It’s very easy to dream up a weird name and a sketch of an alien monster for a science fiction story. But if the creatures are going to be part of the story, not just some throw-away excuse for a battle, they need to be placed in a setting, with a culture. Otherwise they’re simply cardboard cut-outs.
The Yrmaks are the go-to villains in my Dryden Universe They’re been around longer than Humans, and consider themselves to be superior to Humans, although they share some planets. They have scaly skin and yellow eyes, and their eye ridges go red when they are agitated. They have two hearts, one on each side of the chest.
They are humanoid, but also a bit reptilian. Females are larger than males and do all the ruling since it’s a matriarchal society. Priestesses (Rylats), generals, and most merchants are female. Many more males are born every year than females. Males are either warriors, or workers. Having said that, the females are warriors, too, as they fight their way up the clan’s hierarchy.
The Yrmaks evolved on one planet (Pok Yaavan), then spread to the stars. As well as being matriarchal, their society is also a theocracy. From their home world the Yrmaks revere a constellation which they see as the Mother (much as we can see the constellation Scorpio in our skies). As they spread among the stars, the shape of the constellation became distorted or disappeared completely from their skies and its meaning was lost for later generations on distant planets. But the more fundamental groups always come back to the Great Mother in the sky.
Yrmaks will happily fight with each other if there are no Humans or other alien species around, often even then. Their society is very much clan-based, with each clan having its own secret language – although they share a common language for inter-clan communication.
Yrmak warriors gravitate naturally to piracy, raiding other clans and other species. On mixed worlds they will also take jobs such as bouncers, or general purpose thugs for gangsters. But not all Yrmaks are blood-thirsty brutes. Yrmak workers will take positions with merchants, and sometimes set up in less orthodox Yrmak society as merchants in their own right. Here’s an example of Yrmak/Human interaction on a planet. It’s from Eye of the Mother.
Sue pulled a face. “Skinner and Loorn have run a maintenance shop here for — oh — eight years. They had their moments, of course they did. Yrmak and Human. But they were friends. Loorn was murdered and they arrested Skinner. I sure don’t believe Skinner did it.”
“Loorn. Oh crap,” Brent muttered. “How did he die?”
“Spitted in the guts with an Yrmak spear.” Sue mimed the blow. “And then his ankles were slit to drain his blood.”
“Spear? They use spears?” said Tian. She might as well act dumb, keep the woman talking.
“It’s an artifact. A ceremonial weapon from the old days,” Sue explained. “All Yrmak males have them. It has two prongs, one for each heart, with all fancy workings on the metal.
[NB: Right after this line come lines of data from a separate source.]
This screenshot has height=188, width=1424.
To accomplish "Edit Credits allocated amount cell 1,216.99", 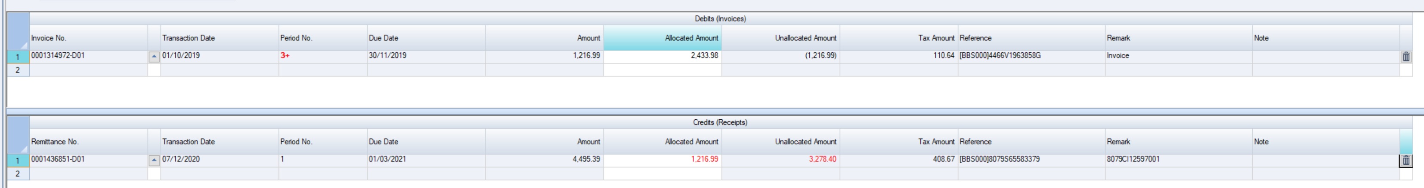I will (662, 159).
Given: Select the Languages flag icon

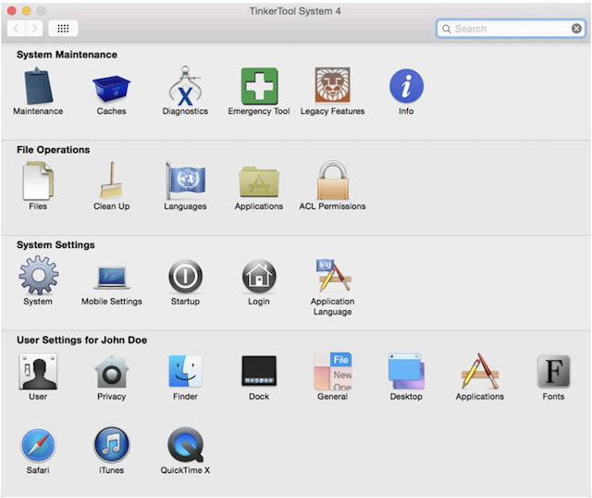Looking at the screenshot, I should [x=185, y=181].
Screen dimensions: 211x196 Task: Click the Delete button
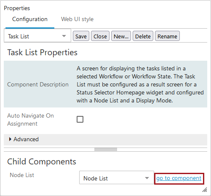(x=143, y=36)

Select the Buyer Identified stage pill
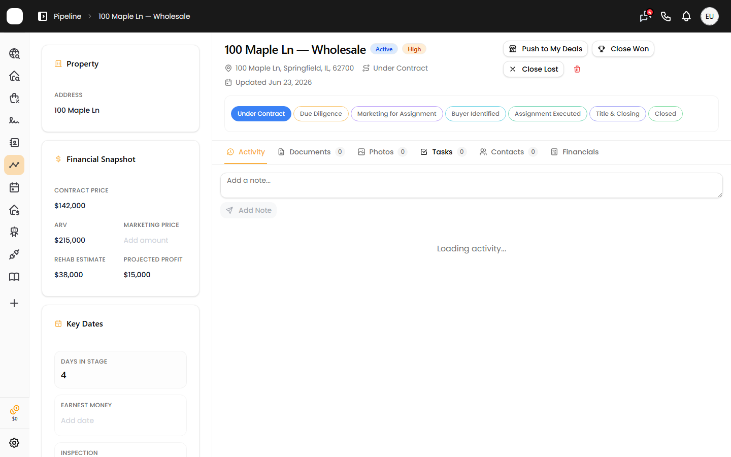[475, 114]
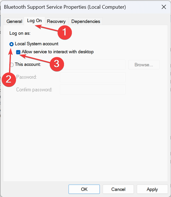Image resolution: width=171 pixels, height=197 pixels.
Task: Uncheck Allow service to interact with desktop
Action: [x=18, y=52]
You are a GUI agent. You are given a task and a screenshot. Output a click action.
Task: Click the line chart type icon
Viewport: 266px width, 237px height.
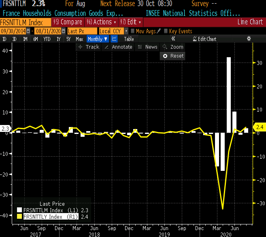tap(114, 39)
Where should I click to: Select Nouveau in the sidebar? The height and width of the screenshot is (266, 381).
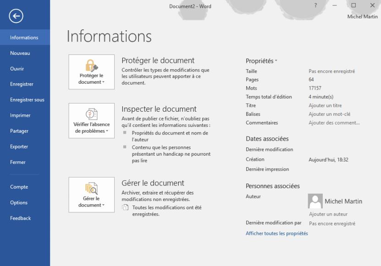tap(20, 53)
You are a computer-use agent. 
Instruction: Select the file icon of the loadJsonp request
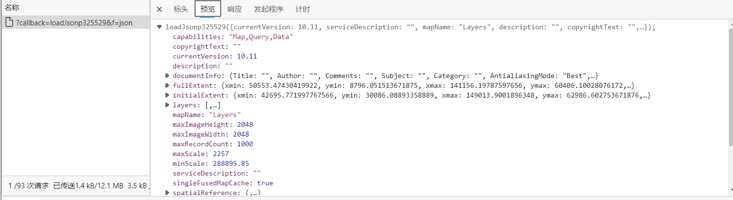pos(9,22)
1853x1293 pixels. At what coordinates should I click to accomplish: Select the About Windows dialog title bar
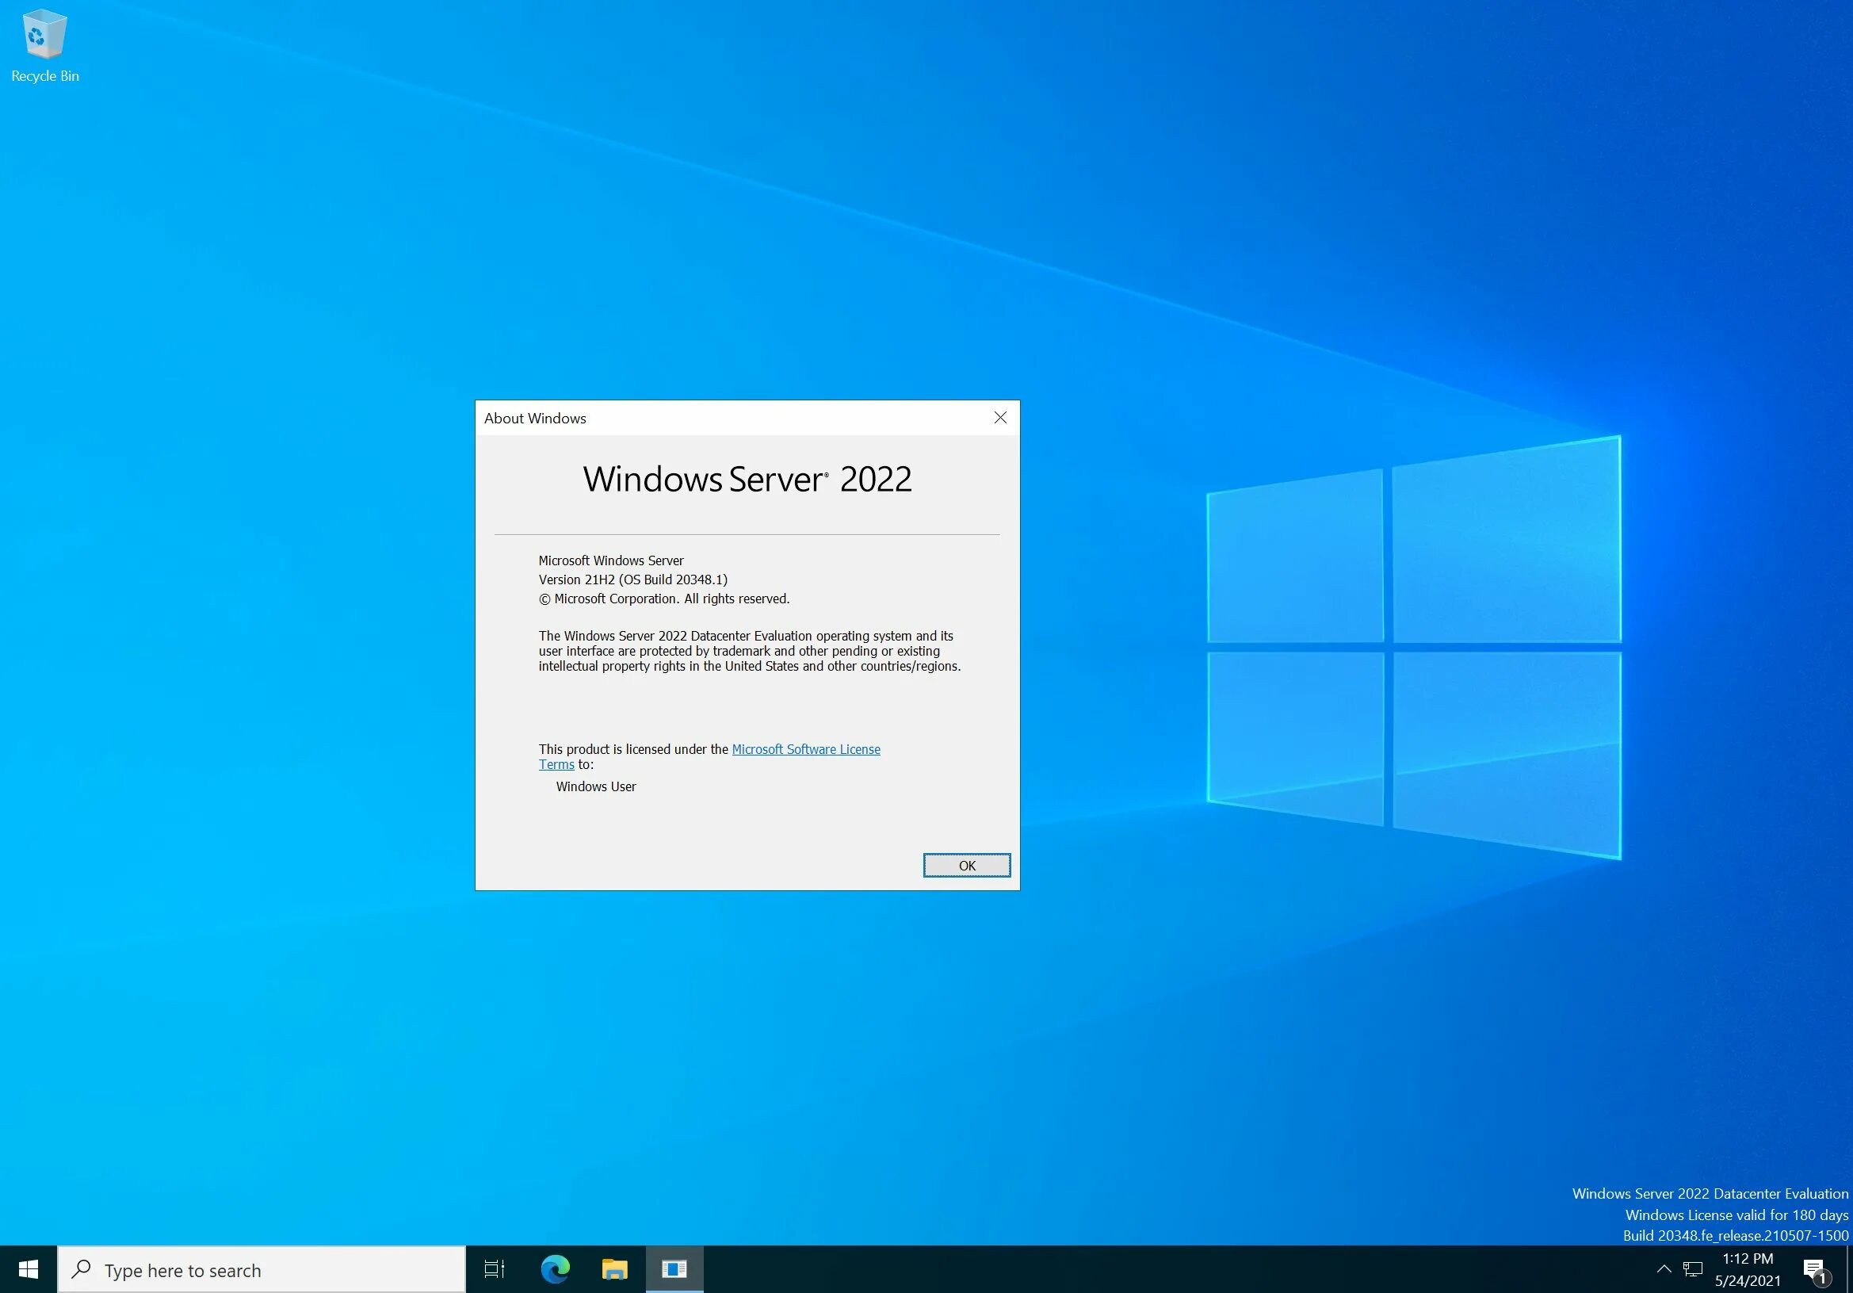coord(747,417)
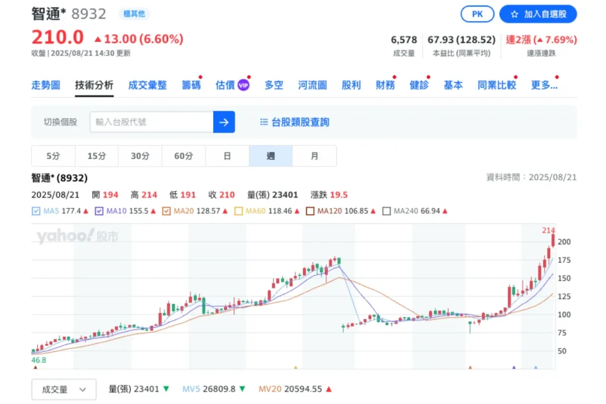Open the 更多... menu in navigation

coord(544,85)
Loorn was killed with his own spear.”
Probably THE most wonderful thing about AI art is that it’s finally possible for not-artistic people like me to have the wherewithal to create images of alien species in my SF books. I’ve had a go at creating Yrmaks in earlier versions of Midjourney – but v6 does a so-much-better job. The images above are very good depictions of my vision of Yrmaks.